A Hopeful Approval for Breast Cancer
- Patients with BRCA-mutated high-risk, HER2-negative early breast cancer now have another medication to potentially help treat their disease. The FDA has approved olaparib (Lynparza) for some of these patients.
- The drug can be used as an after-surgery therapy for patients who have been previously treated with chemotherapy either before or after surgery.
- If you have breast cancer, you should make sure your doctor has informed you about your breast cancer’s HER2 status and its hormone receptor status.
If you have BRCA-mutated high-risk, HER2-negative early breast cancer and have been treated with chemotherapy either before or after surgery, the FDA’s approval of olaparib (Lynparza) might be relevant for you.Read More
Olaparib is already FDA-approved for the treatment of advanced breast cancer (metastatic disease). The approval for early stage use stems from impressive findings from the OlympiA trial, which demonstrated that the drug reduced the risk of death by 32 percent when used after surgery.
Dr. Pamela Munster, co-leader of the Center for BRCA Research at the University of California, San Francisco’s Helen Diller Family Comprehensive Cancer Center, tells SurvivorNet the approval of olaparib for patients with BRCA mutations is especially noteworthy, since an estimated 70 percent of people with that genetic mutation go on to develop breast cancer. “Having the ability to provide better treatment for this group is a real milestone,” Dr. Munster says.
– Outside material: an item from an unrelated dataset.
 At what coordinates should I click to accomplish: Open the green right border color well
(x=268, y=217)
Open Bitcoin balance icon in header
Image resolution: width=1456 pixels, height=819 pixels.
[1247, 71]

About 5-10% of breast cancer patients have BRCA mutations, while HER-2 negative breast cancer represents about 75-80 percent of all breast cancers.
What Did The Breast Cancer Study Find?
Dr. Charles E. Geyer, a medical oncologist, breast cancer specialist and chief scientific officer with the National Surgical Adjuvant Breast and Bowel Project (NSABP), co-chaired the trial. Here are more details on the trial:
- It involved 1,800 patients at 420 centers in 23 countries.
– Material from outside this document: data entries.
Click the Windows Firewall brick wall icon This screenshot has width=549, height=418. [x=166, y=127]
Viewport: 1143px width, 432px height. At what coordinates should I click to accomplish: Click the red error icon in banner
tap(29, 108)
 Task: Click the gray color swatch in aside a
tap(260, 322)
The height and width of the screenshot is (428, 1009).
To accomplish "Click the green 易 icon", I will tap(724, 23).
- Study participants took an oral 300-milligram (mg) dose twice a day for a year after completing the standard of care, which usually means some combination of surgery, chemotherapy, and radiation therapy.
- Olaparib boosted the three-year survival rate to 92.8 percent, compared to 89.1 percent for patients on placebo.
“Seeing statistically significant overall survival improvement in just three years is very impressive,” Dr. Geyer says. “It’s providing substantial benefit for these high-risk patients.”
Dr. Geyer says he’s looking forward to seeing the difference olaparib makes over the next 10 years and whether this medication can possibly shift the treatment approach oncologists take with this type of inherited breast cancer. Olaparib is part of a class of drugs known as PARP (poly adenosine diphosphate-ribose polymerase) inhibitors.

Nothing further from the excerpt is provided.